Because for the postmodernists, there's no neutrality.
There's only a battleground of power.
That's it.
And they believe that.
And they believe it technically.
And certainly the radical leftists not only believe that, but revel in it because it allows
them to use power with no guilt.
And so, on what grounds are you convinced that the claim that institutional neutrality,
for example, could be instituted and that it actually constitutes neutrality?
What's your philosophical justification for that claim?
Well, philosophically, what I approach the whole book with is this idea of human flourishing,
a kind of utilitarian argument that says we want to have a certain amount of equality,
a certain amount of diversity, a certain amount of inclusion, but only the amount that is
optimal to maximize human flourishing
in the system.
I think we've overshot on those three and we have to sort of move it back, not back
to where it was in 1950, but back a little bit further.
And so the idea there is institutional neutrality is critical for people to have trust in the
system.
Now, we already have, for example, the civil service in Britain is supposed to be
neutral. We already have this aspiration. And I think a lot of people, even left liberals,
will actually be convinced by it. They're not postmodern in being radically cynical,
the way that, I mean, some of them are, but I think many people will be won over if you say,
look, what we want is neutrality. You know, you've talked about, you know, American slavery. We want to talk about Ottoman slavery.
I think that making that argument can win over some people.
And I think a neutrality argument is more winnable
than to say, we're going to replace your ethos of woke
with our ethos of public religion,
to use Hasoni's argument.
Right, okay, so you still think that there's enough
of a centrist consensus around what neutrality
constitutes for that to still be a compelling argument to people.
Even the more liberal progressive types, well, you'd think at least they'd be self-interested
enough to understand that neutrality throughout sequential elections might be held a lot better than domination
by the radical conservative right,
which is certainly a possibility.
And that's certainly something that's emerging in Europe
and could easily, well, who knows how things will play out,
but it's popping up its head in many, many places in Europe.
The last country to go was the Netherlands.
So that's what Sweden, the Netherlands, Italy,
most of Eastern Europe, like this is starting to happen
very, very widely and could certainly continue.
So neutrality, you'd think across sequential elections
would be the best policy for everybody
if we had enough of a consensus to define it.

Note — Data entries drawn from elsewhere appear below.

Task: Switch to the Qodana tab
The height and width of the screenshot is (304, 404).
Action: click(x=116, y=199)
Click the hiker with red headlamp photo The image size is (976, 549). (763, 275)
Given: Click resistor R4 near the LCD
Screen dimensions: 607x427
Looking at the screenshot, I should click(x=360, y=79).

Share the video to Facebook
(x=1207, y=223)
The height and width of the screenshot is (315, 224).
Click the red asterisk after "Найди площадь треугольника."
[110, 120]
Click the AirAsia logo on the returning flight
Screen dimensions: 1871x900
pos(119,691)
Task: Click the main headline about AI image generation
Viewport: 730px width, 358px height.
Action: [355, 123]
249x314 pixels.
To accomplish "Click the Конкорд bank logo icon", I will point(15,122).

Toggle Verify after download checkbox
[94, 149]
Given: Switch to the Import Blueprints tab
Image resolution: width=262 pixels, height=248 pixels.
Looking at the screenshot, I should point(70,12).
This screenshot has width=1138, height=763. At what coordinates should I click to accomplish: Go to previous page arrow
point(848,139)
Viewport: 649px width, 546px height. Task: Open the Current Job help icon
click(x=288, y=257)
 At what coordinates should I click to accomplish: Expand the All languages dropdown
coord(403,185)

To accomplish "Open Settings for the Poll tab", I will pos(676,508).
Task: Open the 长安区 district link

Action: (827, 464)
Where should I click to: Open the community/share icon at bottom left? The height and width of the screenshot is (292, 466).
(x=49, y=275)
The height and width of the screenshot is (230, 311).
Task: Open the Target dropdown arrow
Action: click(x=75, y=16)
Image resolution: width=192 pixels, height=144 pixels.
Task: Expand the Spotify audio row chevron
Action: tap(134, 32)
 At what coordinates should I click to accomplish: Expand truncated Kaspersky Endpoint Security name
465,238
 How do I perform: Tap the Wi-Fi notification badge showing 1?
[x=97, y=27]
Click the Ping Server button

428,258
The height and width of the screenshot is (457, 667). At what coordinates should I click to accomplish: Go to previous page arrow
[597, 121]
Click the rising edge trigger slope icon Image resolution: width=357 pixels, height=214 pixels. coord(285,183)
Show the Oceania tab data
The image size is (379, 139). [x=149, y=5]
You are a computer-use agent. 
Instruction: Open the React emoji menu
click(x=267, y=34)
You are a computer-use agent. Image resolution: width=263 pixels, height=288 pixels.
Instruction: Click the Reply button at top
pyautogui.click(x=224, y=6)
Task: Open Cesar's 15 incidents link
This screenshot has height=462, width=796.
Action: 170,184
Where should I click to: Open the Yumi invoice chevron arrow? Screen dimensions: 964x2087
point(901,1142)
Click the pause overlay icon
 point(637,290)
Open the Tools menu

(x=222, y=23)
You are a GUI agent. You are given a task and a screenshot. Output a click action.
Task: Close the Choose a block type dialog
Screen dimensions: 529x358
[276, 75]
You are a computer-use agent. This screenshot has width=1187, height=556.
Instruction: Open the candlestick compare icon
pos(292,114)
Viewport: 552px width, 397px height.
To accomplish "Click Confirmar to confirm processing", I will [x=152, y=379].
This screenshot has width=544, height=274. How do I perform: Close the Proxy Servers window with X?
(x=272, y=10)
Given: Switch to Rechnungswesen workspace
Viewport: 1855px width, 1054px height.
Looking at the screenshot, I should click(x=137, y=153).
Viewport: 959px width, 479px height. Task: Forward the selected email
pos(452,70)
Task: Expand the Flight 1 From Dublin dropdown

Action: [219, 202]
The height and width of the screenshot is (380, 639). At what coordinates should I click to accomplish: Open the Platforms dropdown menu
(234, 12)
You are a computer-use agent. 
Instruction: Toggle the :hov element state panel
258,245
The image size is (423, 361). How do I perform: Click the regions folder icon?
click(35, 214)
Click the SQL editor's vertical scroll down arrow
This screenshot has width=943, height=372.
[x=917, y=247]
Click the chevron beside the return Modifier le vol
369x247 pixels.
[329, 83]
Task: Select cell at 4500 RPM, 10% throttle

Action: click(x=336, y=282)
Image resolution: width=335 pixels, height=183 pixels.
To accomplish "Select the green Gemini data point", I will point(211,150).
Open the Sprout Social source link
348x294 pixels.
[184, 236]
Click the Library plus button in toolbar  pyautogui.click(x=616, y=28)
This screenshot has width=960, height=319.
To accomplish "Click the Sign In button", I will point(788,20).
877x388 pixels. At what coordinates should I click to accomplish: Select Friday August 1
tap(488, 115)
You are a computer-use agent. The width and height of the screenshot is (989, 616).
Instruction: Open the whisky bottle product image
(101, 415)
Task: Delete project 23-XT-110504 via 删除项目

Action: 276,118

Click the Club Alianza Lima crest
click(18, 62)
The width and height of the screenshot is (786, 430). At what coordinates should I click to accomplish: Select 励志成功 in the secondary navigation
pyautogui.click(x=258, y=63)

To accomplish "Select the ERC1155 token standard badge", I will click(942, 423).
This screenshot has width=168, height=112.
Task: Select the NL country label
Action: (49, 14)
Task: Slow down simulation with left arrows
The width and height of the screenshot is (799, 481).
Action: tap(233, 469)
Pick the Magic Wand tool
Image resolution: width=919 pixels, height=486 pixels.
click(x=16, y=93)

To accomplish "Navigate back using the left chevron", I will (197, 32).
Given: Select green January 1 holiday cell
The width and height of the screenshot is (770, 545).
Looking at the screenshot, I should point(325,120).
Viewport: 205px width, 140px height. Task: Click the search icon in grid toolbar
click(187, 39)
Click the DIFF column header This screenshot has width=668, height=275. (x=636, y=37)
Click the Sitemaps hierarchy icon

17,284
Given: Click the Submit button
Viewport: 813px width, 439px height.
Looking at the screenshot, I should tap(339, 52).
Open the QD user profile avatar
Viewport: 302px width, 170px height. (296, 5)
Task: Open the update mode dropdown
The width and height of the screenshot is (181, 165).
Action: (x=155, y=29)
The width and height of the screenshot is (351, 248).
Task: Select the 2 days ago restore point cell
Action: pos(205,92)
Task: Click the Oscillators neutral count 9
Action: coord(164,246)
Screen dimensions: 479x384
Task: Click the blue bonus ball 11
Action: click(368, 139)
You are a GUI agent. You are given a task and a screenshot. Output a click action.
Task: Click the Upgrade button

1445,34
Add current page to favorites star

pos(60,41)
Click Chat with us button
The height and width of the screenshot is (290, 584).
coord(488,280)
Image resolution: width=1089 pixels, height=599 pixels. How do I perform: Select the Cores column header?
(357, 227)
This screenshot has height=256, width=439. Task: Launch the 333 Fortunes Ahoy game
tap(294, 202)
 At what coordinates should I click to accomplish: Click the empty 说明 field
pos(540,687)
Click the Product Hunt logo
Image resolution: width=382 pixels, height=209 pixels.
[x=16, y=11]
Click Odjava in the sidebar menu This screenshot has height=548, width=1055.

Well, I'd also say too, that right now the public,
if you take a look and I've done surveys
in the US, Britain and Canada, the public in all three societies leans about two to one against
what I would call the woke position. And that could be teaching kids that Canada is a racist
country or that there are many genders or whatever. So it's roughly two to one against
across 50 questions, let's say. In a democracy, the democracy gets to set the curriculum.
I think the majority of the population would be on board the idea of political neutrality
and balance as they see it.
And I think we have the numbers to institute that now.
And one of my pleas in terms of the 12-point plan is that the conservative politicians
really need to upgrade the focus on culture because you have a a two to one majority, these are clear wedge issues, they divide the left
and they unite the right.
A question like, should Winston Churchill's statue be removed from Parliament Square?
If you take conservative voters, they are overwhelmingly strongly opposed to that. If you take labor and green voters and liberal
Democrats, they're kind of splintered. Some are strongly in favor, but many are not. So
these are obvious issues to go after. Why haven't conservatives gone after them? Because
they're scared of being accused of being a racist. I'll give you another example, which
is affirmative action. Red states, only four red states have got bans on affirmative action, 13 have bans on abortion.
Now, bans on abortion are relatively unpopular.
They may have a one-third support across the US population.
Bans on affirmative action might have a two-thirds support, and yet there's very little of it
in red states. How do we
explain that? Well, we explain it, first of all, by the fact that this issue has not been
important enough for conservative politicians. Hananiya does a good job of talking about that.
And also that the abortion lobby, the gun lobby, they're very organized. They put pressure on
Republican politicians between elections. The anti-Affirmative Action Lobby is totally disorganized
and cannot hold conservative politicians feet to the fire
if they do nothing about it.
That has to change that organization between elections.
We have to be putting much more pressure on our politicians
to raise the importance of this issue
and to deliver on that issue.
Now that may be changing.
Well, I've seen in Canada, well, I
talked to a lot of conservative politicians in Canada
and a fair number in the US.
Although I think the proclivity for this
is much more market in Canada because it's more left leaning.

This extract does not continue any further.